La Settimana Rossa - giugno 1914

Un moto a carattere insurrezionale 
La Settimana Rossa fu un moto a carattere insurrezionale - così scrive Alessandro Luparini in Settimana Rossa e dintorni -  che attraversò l'Italia nel giugno del 1914, alla vigilia del primo conflitto mondiale.
Sette giorni, dal 7 al 13 giugno, durante i quali sembrò che il paese potesse essere travolto dalla rivoluzione.
Tutto ebbe inizio con le manifestazioni antimilitariste indette congiuntamente dalle forze dell'estrema sinistra (socialisti, repubblicani, anarchici, sindacalisti rivoluzionari) per domenica 7 giugno, festa dello Statuto, giorno caro all'Italia monarchica e liberale.
Per sette giorni, dall'8 al 14 giugno del 1914, tutta l'Italia fu attraversata da un forte vento rivoluzionario.

:: DATI DISPONIBILI ::
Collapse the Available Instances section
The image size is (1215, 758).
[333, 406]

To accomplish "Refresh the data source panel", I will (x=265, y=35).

:: QUESITI ::
a - Rispondi a queste domande sul testo dedicato alla Settimana Rossa:
(i) Chi è l'autore di "Settimana Rossa e dintorni"?
(ii) Quali forze dell'estrema sinistra indissero insieme le manifestazioni antimilitariste?
(iii) Quale ricorrenza si celebrava domenica 7 giugno?
b - Prosegui il testo sulla Settimana Rossa a partire dal punto in cui si interrompe.

:: RISPOSTE ::
a -
(i) Alessandro Luparini.
(ii) Socialisti, repubblicani, anarchici e sindacalisti rivoluzionari.
(iii) La festa dello Statuto.

b -
La causa scatenante fu l'eccidio di tre giovani lavoratori avvenuto ad Ancona (clicca per maggiori dettagli)  per l'intervento dei carabinieri contro i manifestanti: due repubblicani Antonio Casaccia di 24 anni e Nello Budini di 17 anni, che morirono all'ospedale, e l'anarchico Attilio Giambrignani, di 22 anni, morto sul colpo.  Episodi tragici di questo tipo erano accaduti sovente in quegli anni. Quello di Ancona fu la goccia che fece traboccare il vaso.  
Socialisti, repubblicani ed anarchici, dopo anni di divisioni e scontri fisici tra di loro, si trovarono, per una volta, uniti.
In tutte le grandi città, dal Nord al Sud d'Italia, ci furono manifestazioni per strada e scontri violenti tra carabinieri e manifestanti con decine di morti, alcuni anche tra le forze dell'ordine. 
Ma solo in Romagna la popolazione credette che fosse giunta "l'ora sbaracuclòna", in altre parole, che la Rivoluzione fosse alle porte.

La sognavano e l'auspicavano i repubblicani che volevano cacciare la monarchia, dopo il fallito tentativo del 1848-49 con la Repubblica Romana instaurata da Mazzini e Garibaldi.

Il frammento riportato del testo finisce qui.